• Extract to read:
··········
El Heraldo de México
- Type: Daily newspaper
- Format: Tabloid
- Owner: Grupo Andrade
- Founded: November 9, 1965 May 2, 2017 (relaunch)
- Ceased publication: 2003
- Language: Spanish
- Headquarters: Mexico City
- Website: heraldodemexico.com.mx

= El Heraldo de México =

Mexican daily newspaper

El Heraldo de México is a Mexican national daily newspaper published in Mexico City. Initially founded in 1965, after a 14-year absence of the name, the newspaper was relaunched on May 2, 2017.

==History==
===Original El Heraldo de México===

The original newspaper was launched by the Alarcón family on November 9, 1965. The newspaper came on the scene as a technological leader, with a Goss Urbanite press and eventually a custom-built facility in the Colonia Doctores neighborhood. It was printed in color, a rarity for Mexican papers of the time, which often remained in black-and-white for several more decades. It was often considered loyal to governments in power.

The newspaper had a traditional emphasis on society and entertainment news. It sponsored the El Heraldo de México Awards, an annual media and sports award, given out between 1966 and 2002.
··········
• Extracted material:

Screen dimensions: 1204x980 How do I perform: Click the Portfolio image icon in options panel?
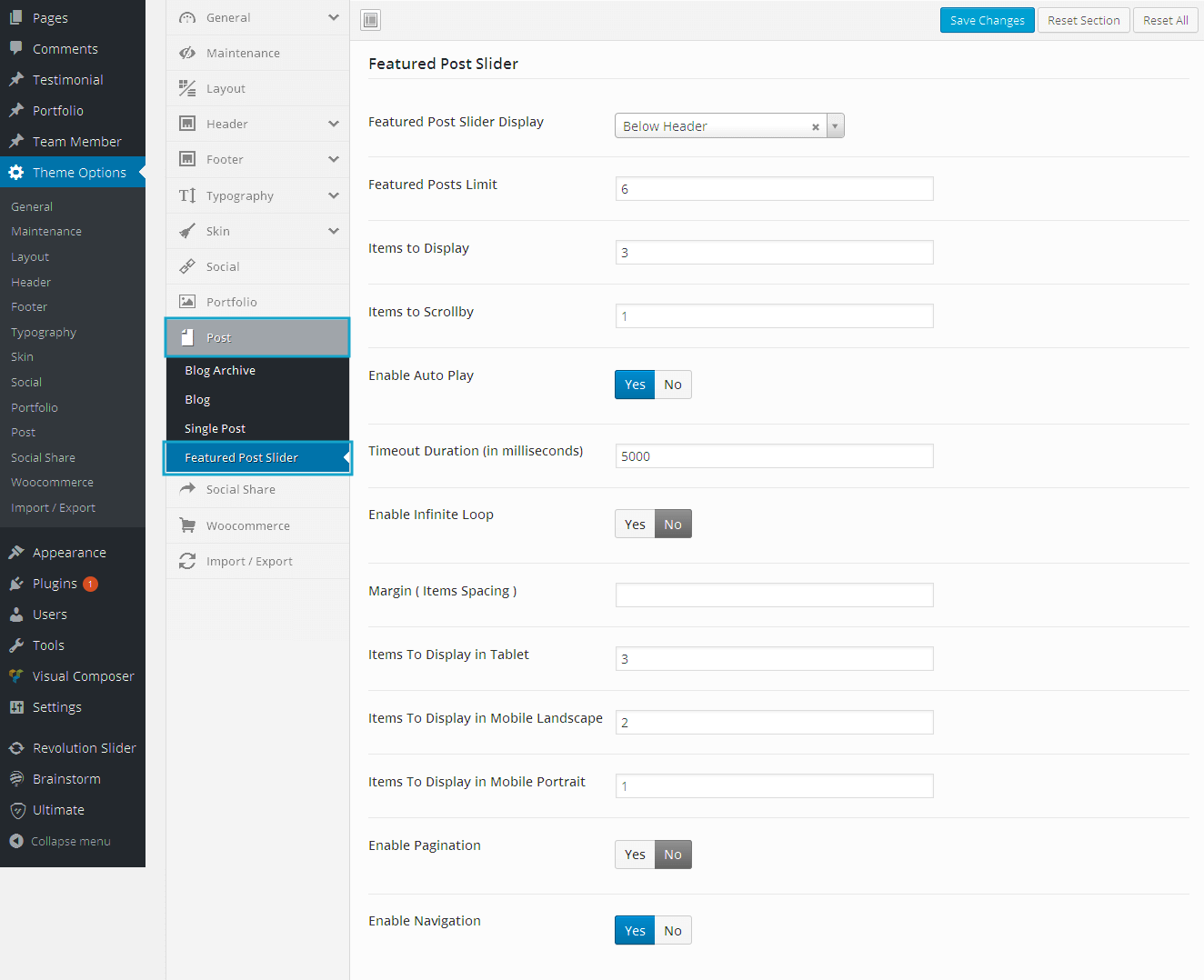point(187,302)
··········
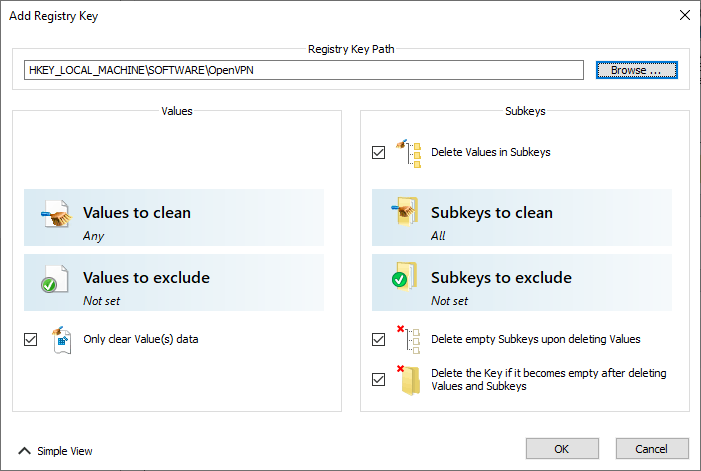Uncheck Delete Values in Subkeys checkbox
··········
• Direction A:
From the El Heraldo de México article, quote the passage starting at "Mexican daily newspaper" and ending at "1966 and 2002.", word for word.
• Direction B:
List every field label in the summary list at the top of the El Heraldo de México article.

• Output A:
Mexican daily newspaper

El Heraldo de México is a Mexican national daily newspaper published in Mexico City. Initially founded in 1965, after a 14-year absence of the name, the newspaper was relaunched on May 2, 2017.

==History==
===Original El Heraldo de México===

The original newspaper was launched by the Alarcón family on November 9, 1965. The newspaper came on the scene as a technological leader, with a Goss Urbanite press and eventually a custom-built facility in the Colonia Doctores neighborhood. It was printed in color, a rarity for Mexican papers of the time, which often remained in black-and-white for several more decades. It was often considered loyal to governments in power.

The newspaper had a traditional emphasis on society and entertainment news. It sponsored the El Heraldo de México Awards, an annual media and sports award, given out between 1966 and 2002.

• Output B:
- Type
- Format
- Owner
- Founded
- Ceased publication
- Language
- Headquarters
- Website